## FRAGMENT DOKUMENTU
W maju 1925 r. - w niedzielę Trójcy Świętej - Helena dokonała formalnego oddania siebie Trójcy Świętej, prosząc jednocześnie o dar powołania zakonnego. Dwa lata później, we wrześniu 1927 r., zastukała do drzwi Zgromadzenia Sióstr Maryi Niepokalanej i 7 grudnia jako kandydatka została do niego przyjęta. W okresie kandydatury pracowała najpierw w przedszkolu w Zgodzie, a później w szpitalu hutniczym w Rozdzieniu. Na początku 1928 r. rozpoczęła postulat.

Wkrótce okazało się, iż Helena cierpi na jakąś niezdiagnozowaną wcześniej chorobę, która rozwija się w szybkim tempie, najprawdopodobniej guza mózgu. Jednak mimo kłopotów ze zdrowiem otrzymała zgodę na obłóczyny, po czym 23 października 1929 r. rozpoczęła nowicjat w Nysie, przyjmując habit zakonny i nowe imię - Maria Dulcissima. - Bardzo chciała pomagać Panu Jezusowi w ratowaniu dusz: „O Jezu, jak bardzo pragnę z kapłanami ratować dusze dla Ciebie! Pozwól mi pomagać księżom”. Wiele modliła się za kapłanów. „O Duchu Święty, Ty nieznany Boże dzisiejszego świata, oświeć naszych księży i daj im słuszne słowa, by uratowali wiele dusz”, prosiła - wspomina s. Małgorzata.

## WYZWANIA
• 1. Jakie nowe imię przyjęła Helena wraz z habitem zakonnym według fragmentu dokumentu?
• 2. Streść fragment dokumentu w dwóch zdaniach.

## UDOSTĘPNIONE DANE
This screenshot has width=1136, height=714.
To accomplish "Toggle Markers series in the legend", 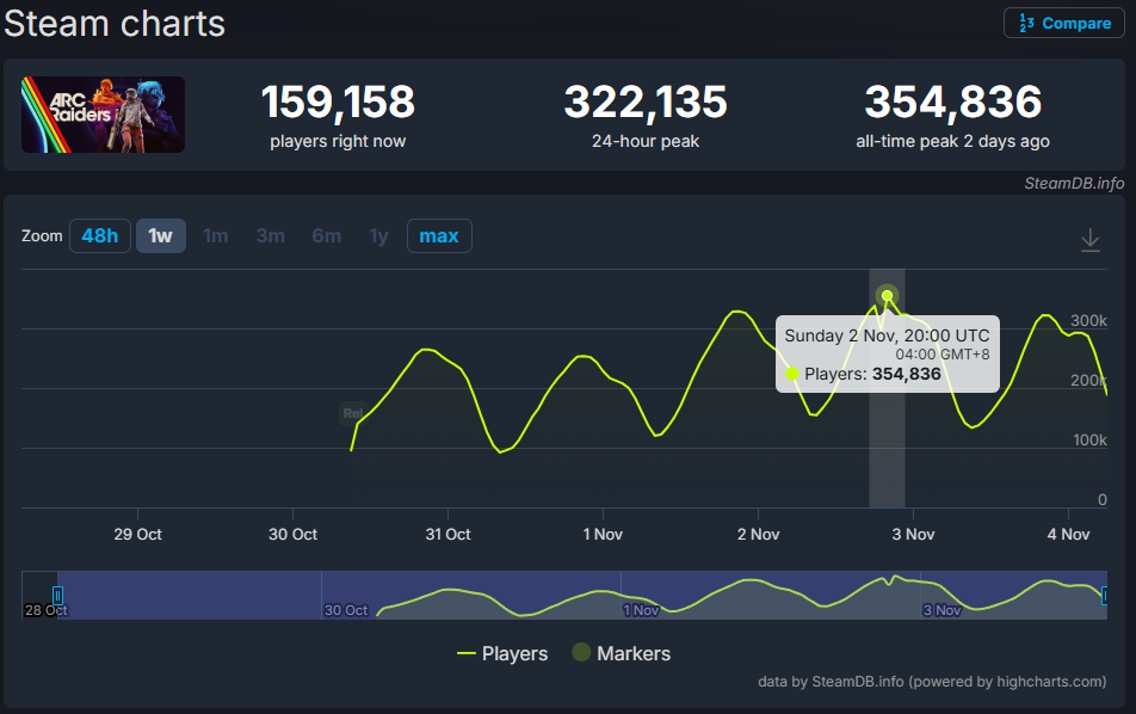I will tap(621, 653).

## ROZWIĄZANIA ZADAŃ
• 1. Maria Dulcissima.

• 2. W maju 1925 r. Helena oddała się Trójcy Świętej, a w grudniu 1927 r. została przyjęta jako kandydatka do Zgromadzenia Sióstr Maryi Niepokalanej, gdzie pracowała w przedszkolu i szpitalu, a na początku 1928 r. rozpoczęła postulat. Mimo kłopotów ze zdrowiem 23 października 1929 r. rozpoczęła nowicjat w Nysie jako Maria Dulcissima i wiele modliła się za kapłanów, pragnąc pomagać im w ratowaniu dusz.